━━━ DATA SHOWN ━━━

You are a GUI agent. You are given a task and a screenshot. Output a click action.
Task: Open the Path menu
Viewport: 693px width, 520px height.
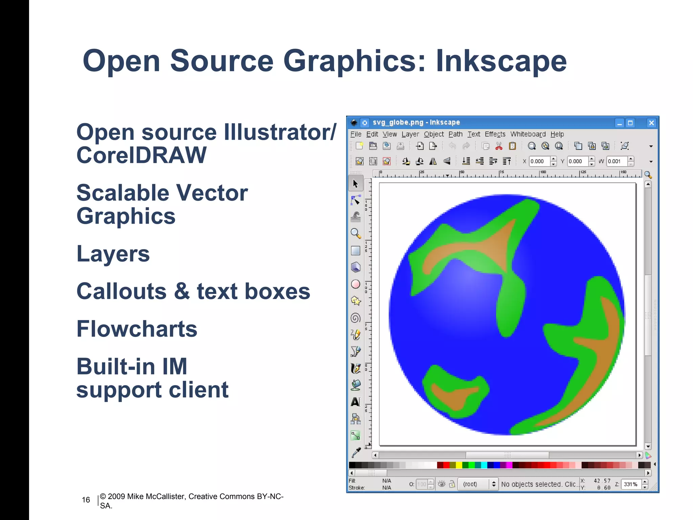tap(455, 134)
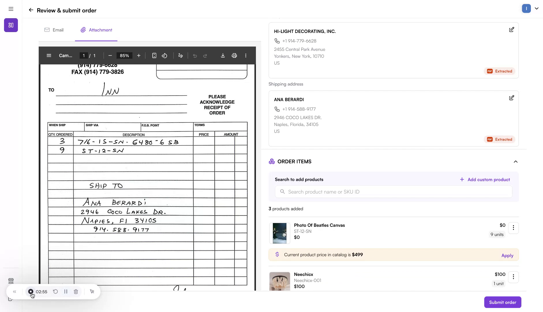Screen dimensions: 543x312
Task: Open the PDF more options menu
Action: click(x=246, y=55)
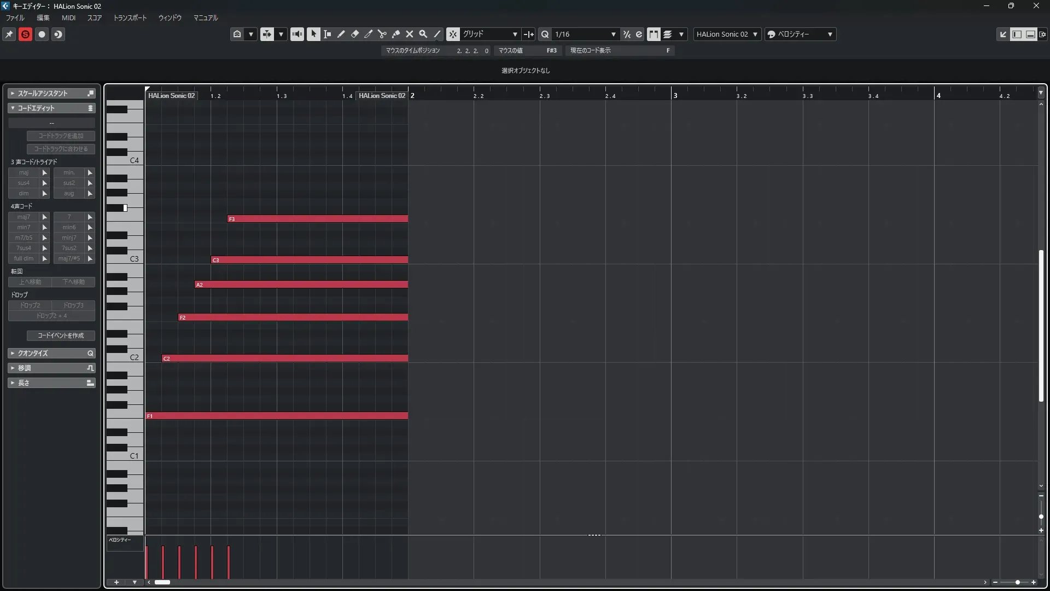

━━━
━━━ DATA SHOWN ━━━

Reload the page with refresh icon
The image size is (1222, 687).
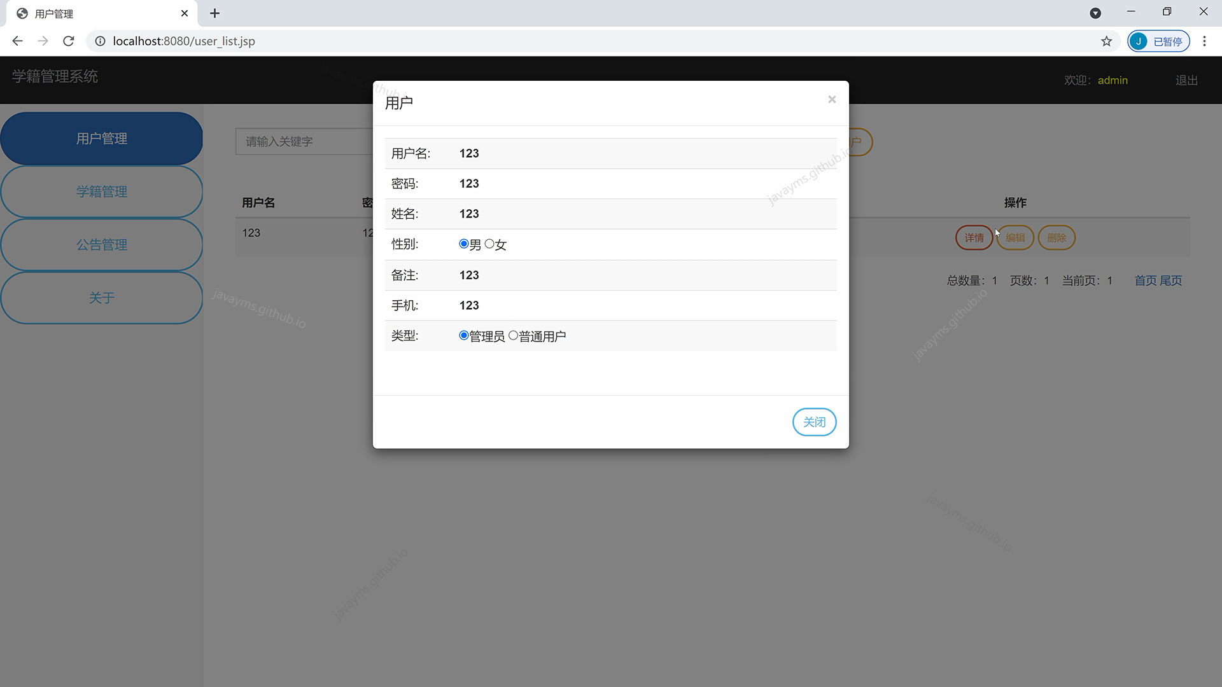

━━━
━━━ DATA SHOWN ━━━

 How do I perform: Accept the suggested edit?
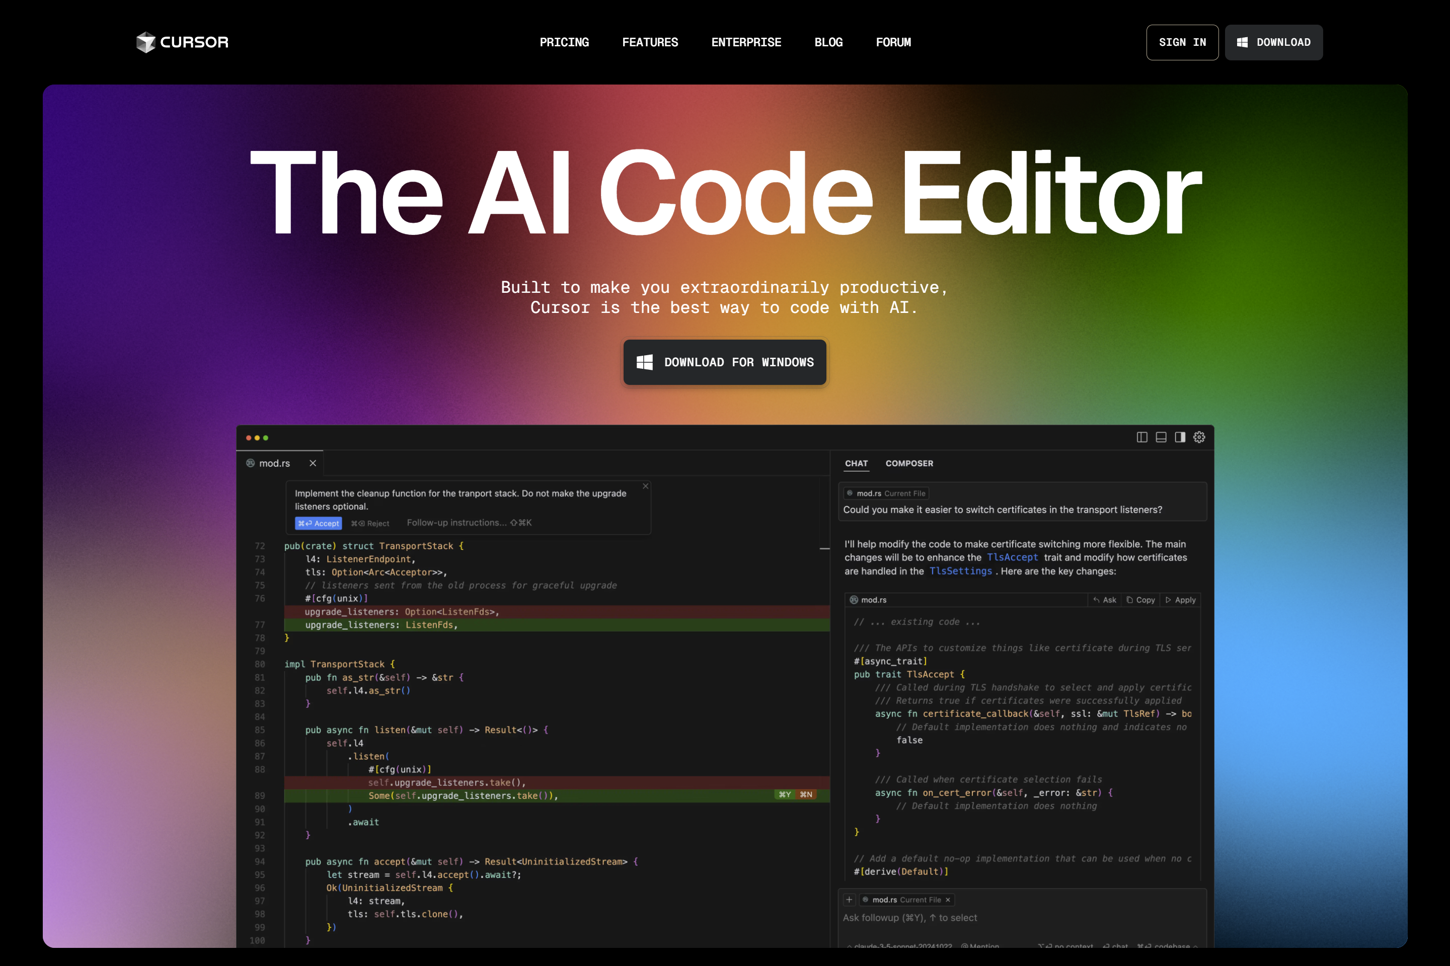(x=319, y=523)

━━━

WHAT IS EXPECTED - Keep both end lines and retype everything in the records above from the line containing "Reload the page with refresh icon" through the line containing "The image size is (1222, 687).", exactly, with nothing else.

ANSWER TO THE EXERCISE -
Reload the page with refresh icon
The image size is (1222, 687).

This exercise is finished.